Whitney Houston may be gone, but she certainly isn’t forgotten. In fact, people are thinking about—and buying—her music now more than ever.
‘I Will Always Love You,’ is the #1 song atop the iTunes charts. Her albums took half of the top 20 spots on Amazon . ON iTunes 42 of her songs are in the top 200. And Billboard says her ‘Greatest Hits’ album could sell over 50,000 copies just in the day and a half following her death, which would put it into Billboard’s top 20, if not the top 10.
This phenomenon is hardly unique to Houston: The industry has a morbid name for it called a ‘death bounce.’ We saw a similar phenomenon after Amy Winehouse died last year: Her 2006 album became number one on the iTunes charts. And Michael Jackson’s music saw a huge surge in sales after his death. In the US alone his ‘Thriller’ album sold a million copies, and in the six months following his death his albums sold 8 million copies in the US and close to 30 million worldwide. All in, the Jackson Estate made $279 million in the 12 months after his death.
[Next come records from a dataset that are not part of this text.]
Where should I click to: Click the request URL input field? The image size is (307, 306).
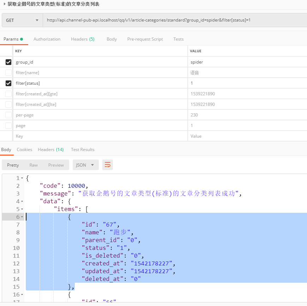click(x=173, y=20)
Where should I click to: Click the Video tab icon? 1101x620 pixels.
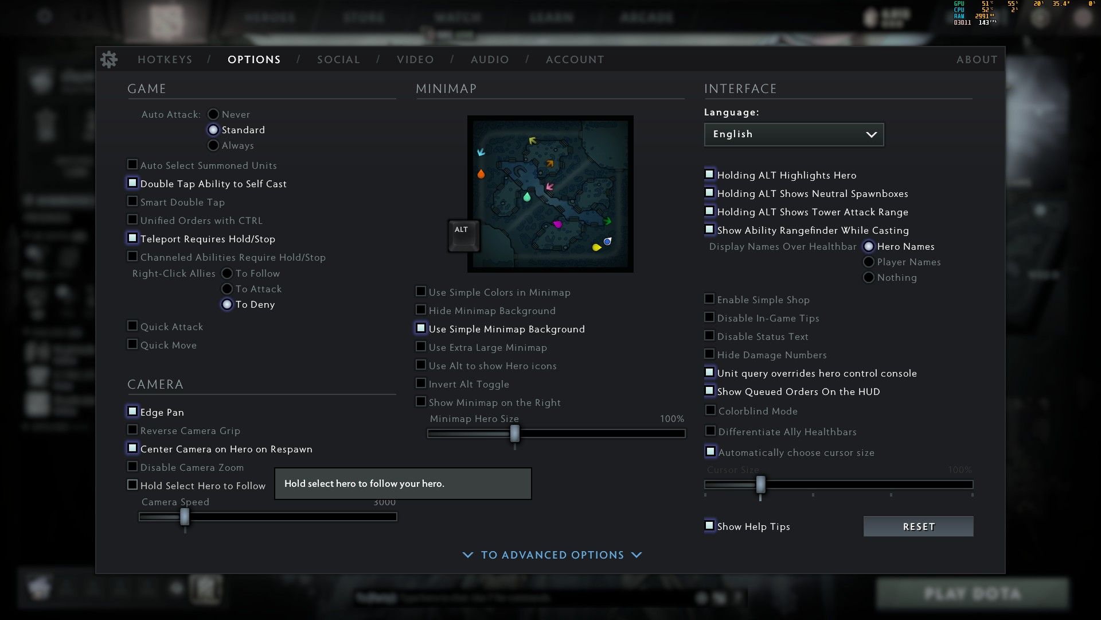(x=415, y=59)
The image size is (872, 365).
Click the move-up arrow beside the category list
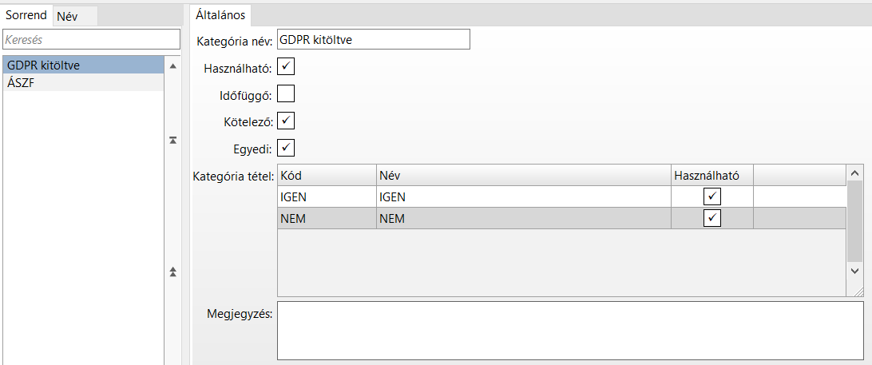172,66
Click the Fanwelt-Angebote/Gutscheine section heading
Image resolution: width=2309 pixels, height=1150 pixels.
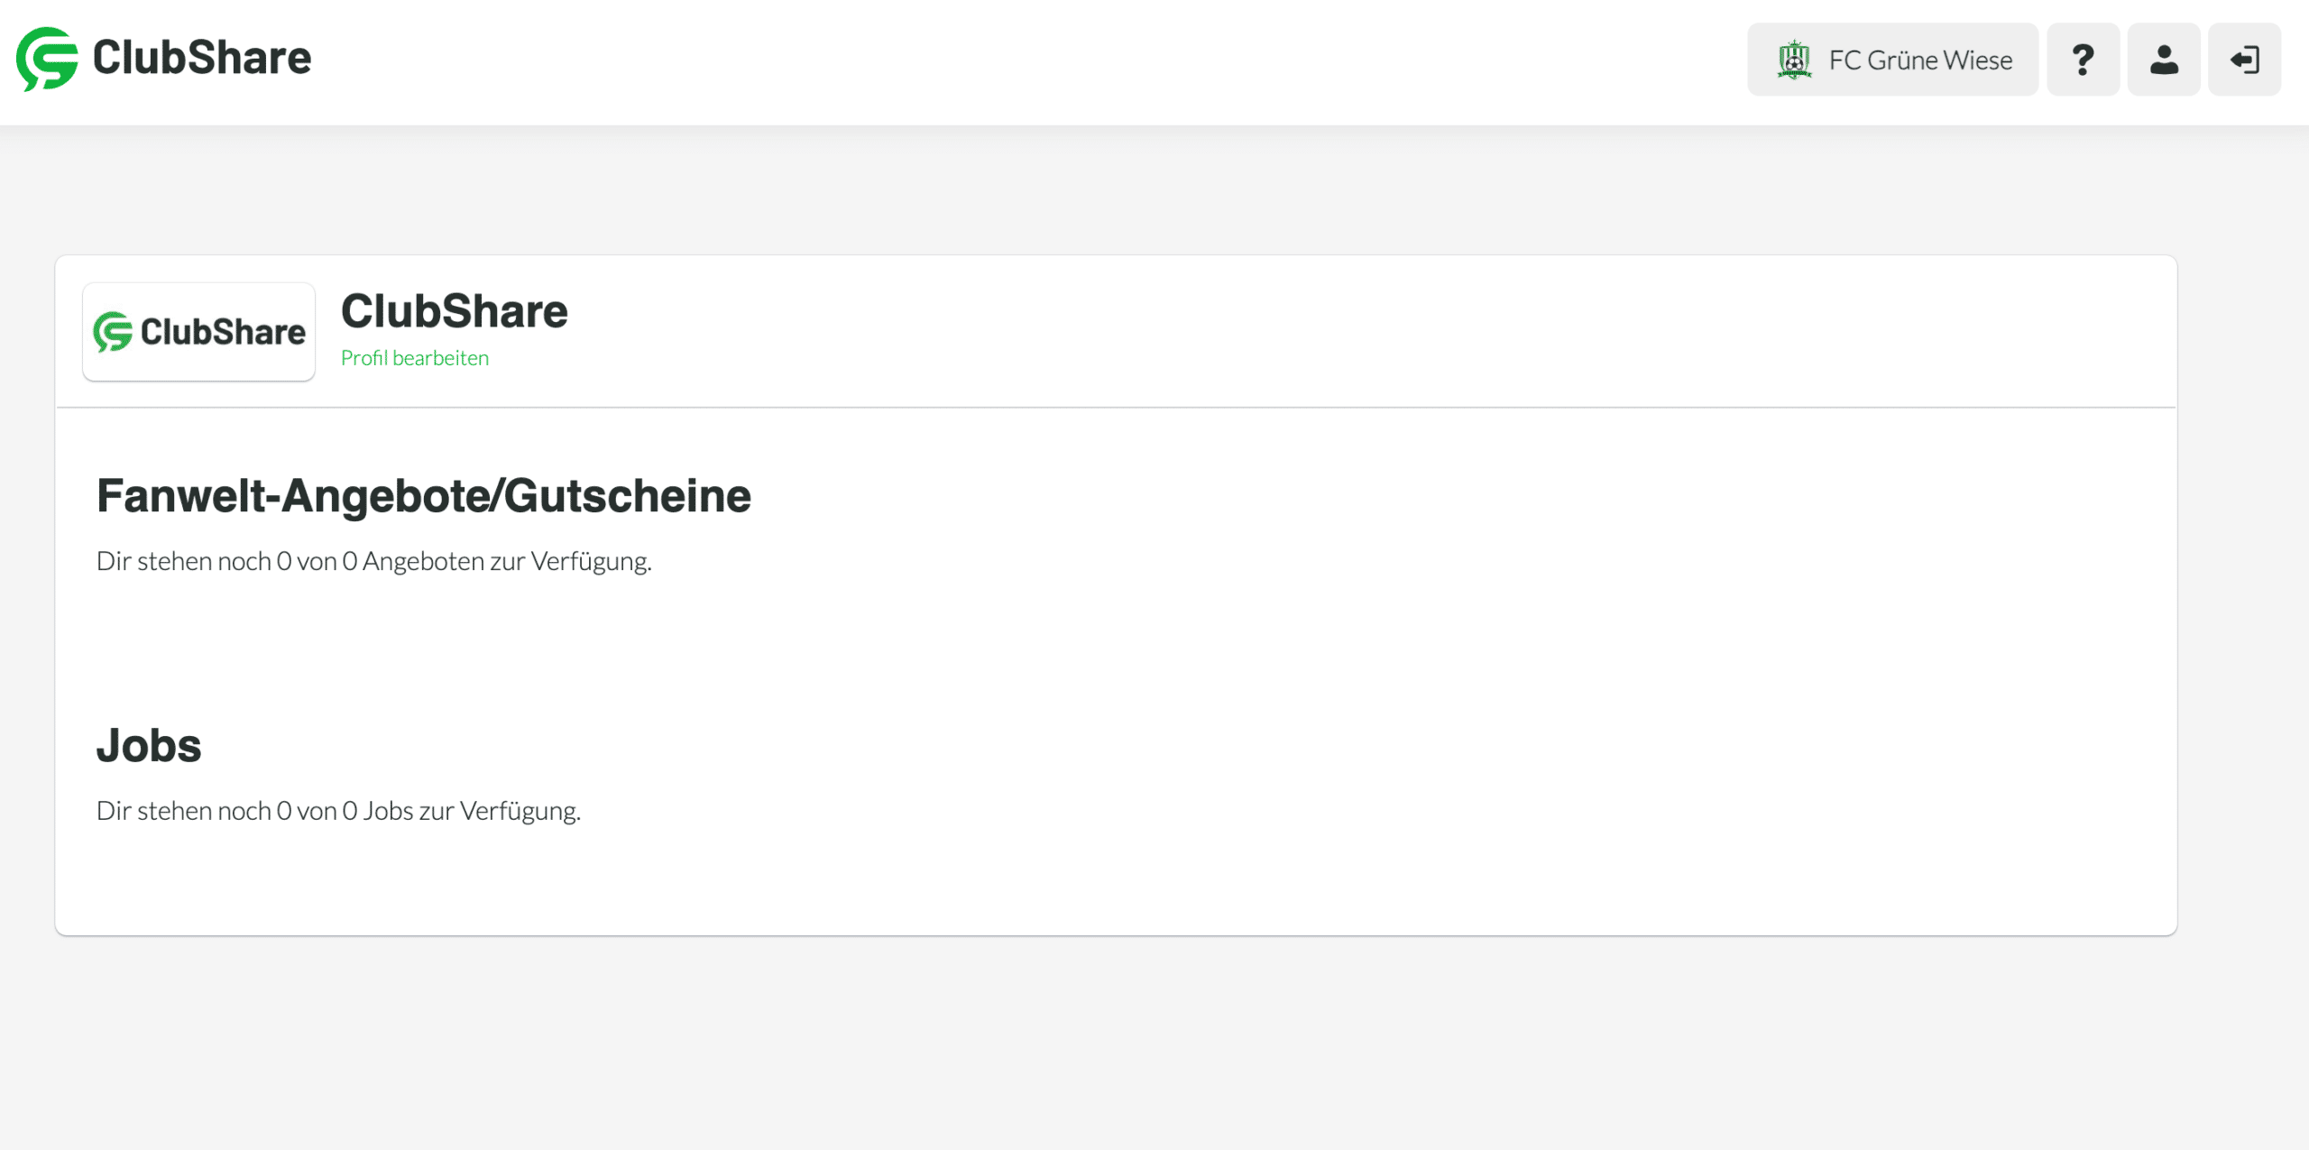(424, 495)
Houston’s estate won’t benefit as much from the surge in sales as Jackson’s did. Forbes reporter Zack O’Malley Greenburg says that because she didn’t write her own songs like Jackson did, she won’t share in the publishing royalties. But Greenburg says that if Houston’s music sells even half as well as Jackson’s did after his death, her artist royalties alone could bring the estate more than $10 million in the coming year.
Who else will benefit? Sony , which owns Arista records. Sony is also releasing Houston’s last film, “Sparkle,” which is now in post-production. Not only will Houston’s passing draw attention to the film, but it should also help drive sales of the sound track, on which Houston sings the gospel classic “Eyes on the Sparrow.”